In the wake of this uncertainty, some online service providers are crafting terms of service agreements to restrict access in favor privacy law compliance.[viii]  If the digital asset is governed by a terms of service agreement that prohibits access by anyone other than an owner, a request for access by an owner’s representative is likely to be denied.[ix]  In such a case, the representative’s only course of action may be to get a court order.[x]  In one highly publicized case, Yahoo! refused a family’s request to gain access to communications stored in an e-mail account belonging to their deceased son, Lance Corporal Justin Ellsworth.[xi]  Only after the parents secured a court order did Yahoo! comply with their request.[xii]  Yahoo! emphasized, that without the court order, it would not have complied because granting access to a third party would violate Yahoo!’s privacy policy.[xiii]

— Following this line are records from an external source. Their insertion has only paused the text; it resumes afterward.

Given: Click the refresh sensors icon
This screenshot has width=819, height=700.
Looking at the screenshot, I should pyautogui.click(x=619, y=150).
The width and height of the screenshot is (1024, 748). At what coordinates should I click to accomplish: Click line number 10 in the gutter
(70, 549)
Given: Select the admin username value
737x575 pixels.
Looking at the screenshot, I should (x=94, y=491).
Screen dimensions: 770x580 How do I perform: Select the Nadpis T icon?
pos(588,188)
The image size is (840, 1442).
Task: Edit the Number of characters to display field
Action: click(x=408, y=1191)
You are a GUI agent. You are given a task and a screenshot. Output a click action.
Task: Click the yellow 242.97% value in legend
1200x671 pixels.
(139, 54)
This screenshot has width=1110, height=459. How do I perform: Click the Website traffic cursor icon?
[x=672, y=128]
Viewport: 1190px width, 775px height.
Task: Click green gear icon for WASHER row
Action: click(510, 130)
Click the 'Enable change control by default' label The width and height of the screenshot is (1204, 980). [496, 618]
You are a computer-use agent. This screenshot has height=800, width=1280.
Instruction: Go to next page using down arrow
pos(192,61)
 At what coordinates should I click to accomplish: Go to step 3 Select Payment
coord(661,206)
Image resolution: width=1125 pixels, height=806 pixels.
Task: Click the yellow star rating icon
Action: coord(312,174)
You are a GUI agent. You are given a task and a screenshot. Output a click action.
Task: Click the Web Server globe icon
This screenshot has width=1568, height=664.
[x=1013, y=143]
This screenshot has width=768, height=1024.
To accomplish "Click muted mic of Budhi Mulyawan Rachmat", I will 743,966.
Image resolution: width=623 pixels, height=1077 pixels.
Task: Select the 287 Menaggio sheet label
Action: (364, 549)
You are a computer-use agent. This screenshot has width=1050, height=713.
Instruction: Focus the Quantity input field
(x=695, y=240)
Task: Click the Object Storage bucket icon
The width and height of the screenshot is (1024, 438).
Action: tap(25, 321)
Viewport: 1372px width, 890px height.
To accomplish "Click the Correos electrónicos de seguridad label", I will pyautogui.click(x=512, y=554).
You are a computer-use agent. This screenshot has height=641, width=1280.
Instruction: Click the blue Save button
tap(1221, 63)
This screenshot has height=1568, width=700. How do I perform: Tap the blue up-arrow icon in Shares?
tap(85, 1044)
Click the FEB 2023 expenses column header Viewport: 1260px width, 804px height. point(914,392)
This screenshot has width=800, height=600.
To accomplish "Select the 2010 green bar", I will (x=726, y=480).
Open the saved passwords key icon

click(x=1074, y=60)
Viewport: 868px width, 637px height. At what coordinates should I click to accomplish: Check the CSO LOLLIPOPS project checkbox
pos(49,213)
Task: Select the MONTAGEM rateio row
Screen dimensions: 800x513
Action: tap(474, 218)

III. Inadequacy of Developing State Law

A. Developing State Law

While contract law favoring these online terms of service agreements has been fairly well-developed, property law has not kept up in protecting the rights of users to dispose of their online digital assets.[xiv]  A handful of states have considered legislation on the subject, but only eight have enacted laws meant to expand the powers of legal representatives over a person’s digital assets.[xv]  The laws that have been passed vary greatly in scope are too new to know how they will impact the current legal landscape.[xvi]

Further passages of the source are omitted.